Publicado: Sexta, 15 de Junho de 2018, 15h15 | Última atualização em Quarta, 05 de Mai de 2021, 13h31

Cópia de alvará do rei d.João V no qual ordena aos ouvidores da capitania de São Paulo que sigam o regimento dos ouvidores da capitania do Rio de Janeiro no que tange ao julgamento de crimes. Lembra que no Rio de Janeiro era aplicada pena de morte aos crimes cometidos por índios e escravos, e seria proveitoso que na capitania de São Paulo os crimes cometidos por "escravos, índios e mulatos bastardos, ainda que forros, que estes eram os mais insolentes", fossem julgados com pena de morte sem que se pudesse recorrer à sentença. Argumenta ainda que o número de crimes cometidos por brancos na capitania era muito inferior ao das outras etnias numa proporção em que, a cada mil crimes, somente cento e cinquenta seriam de autoria de brancos.

 

Conjunto documental: Correspondência de São Paulo com o vice-rei do Brasil
Notação: códice 111
Datas-limite: 1723-1807
Título do fundo: Secretaria de Estado do Brasil
Código do fundo: 86
Argumento de pesquisa: População, mulatos
Data do documento: 3 de setembro de 1723
Local: -
Folha(s): 7

 

Eu El Rei[1] faço saber aos que este meu alvará[2] virem, que fazendo me presente o Ouvidor-Geral da capitania de São Paulo, Manoel de Melo Godinho Manso, se achasse sem regimento, de que haja de usar; mas somente uma cópia, do que se dizia haver levado Antonio Luiz Peleja, quando fora criar aquele lugar sem fé de quem o tirara; e que além de se não acomodar a reger por um tratado particular, se lhe oferecia representar, que o regimento do ouvidor[3] do Rio de Janeiro dava alçada até 20 mil réis nas penas, e o outro só dez cruzados, e o do Rio de Janeiro nos casos dos crimes de escravos[4] e índios, dava jurisdição até pena de morte[5] inclusive com adjuntos; e no daquela ouvidoria se denegava na de morte, sendo este ponto muito necessário naquela capitania; porque passando de mil os culpados, e maior parte em casos de morte, apenas seriam cento e cinquenta os homens brancos; e como naquela capitania se achava hoje governador e juiz de fora[6] em Santos, seria utilíssimo que os ouvidores nos tais casos pudessem com o governador e juiz de fora, sem apelação, nem agravo sentenciar à morte os escravos, índios[7], mulatos[8] e bastardos, ainda que forros[9], que estes eram os mais insolentes(...) Hei por bem, que os ouvidores da capitania de São Paulo, usem do regimento que tem os ouvidores do Rio de Janeiro e que o ouvidor de São Paulo, com o governador e Juiz de Fora de Santos, sentenciem os crimes em junta[10] até a pena de morte nas pessoas, que no Rio de Janeiro se sentenciam em junta; e que no recurso da coroa pratique o dito ouvidor o mesmo que até agora se praticou.
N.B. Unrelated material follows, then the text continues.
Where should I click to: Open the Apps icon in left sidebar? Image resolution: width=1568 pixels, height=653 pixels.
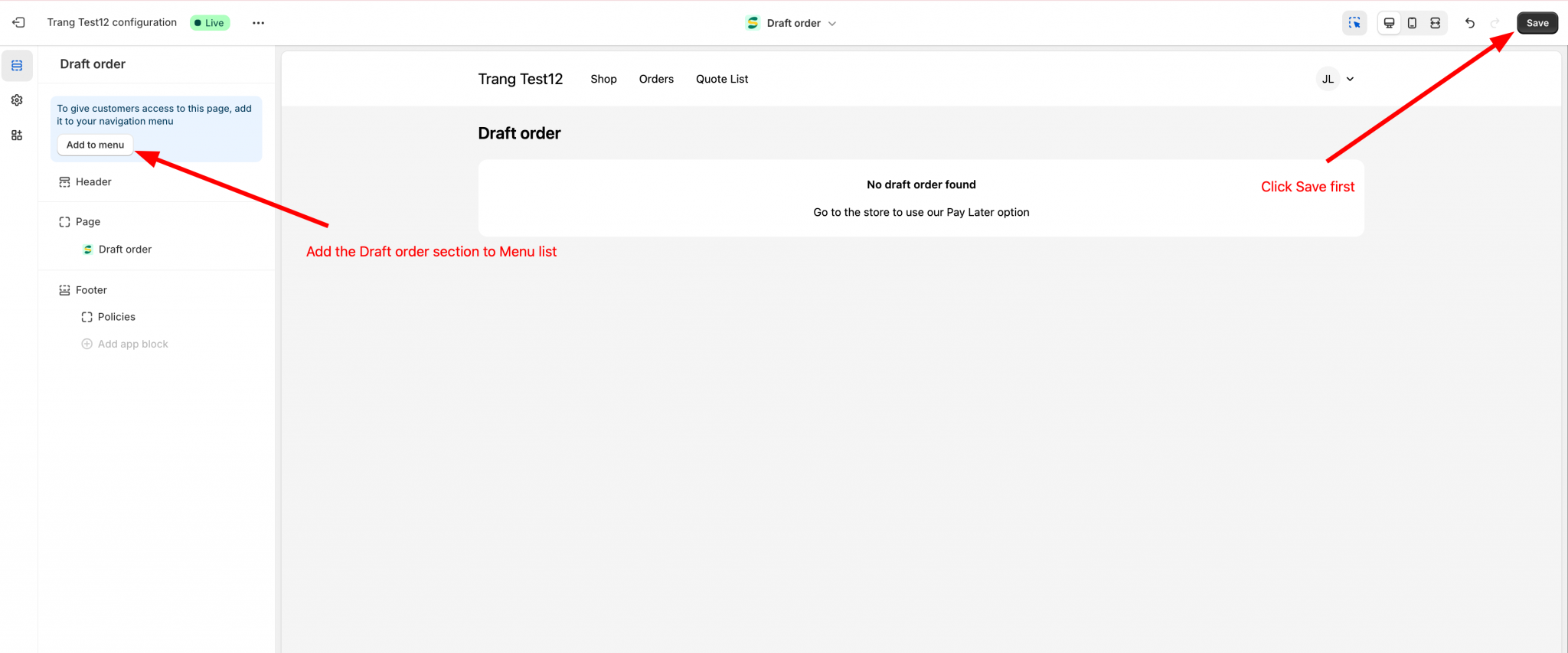point(17,135)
Pelo que mando ao Ouvidor geral da capitania de São Paulo que hoje lê, e aos que lhe sucederem cumpram, e guardem este alvará e na forma dele usem do regimento de que usam os ouvidores do Rio de Janeiro. E ao meu governador e capitão-general desta Capitania de São Paulo, ordeno faça registrar este alvará nos livros da secretaria, e da câmara, juntamente com o regimento dos ouvidores do Rio de Janeiro, para que em todo o tempo conste, o que por este alvará concedo aos de São Paulo, o qual quero que valha como carta, e não passará pela chancelaria, sem embargo da ordenação do livro 2º, títulos 39 e 40 em contrário, e se passou por duas vias.

Miguel de Macedo Ribeiro a fez em Lisboa ocidental a três de setembro de 1723.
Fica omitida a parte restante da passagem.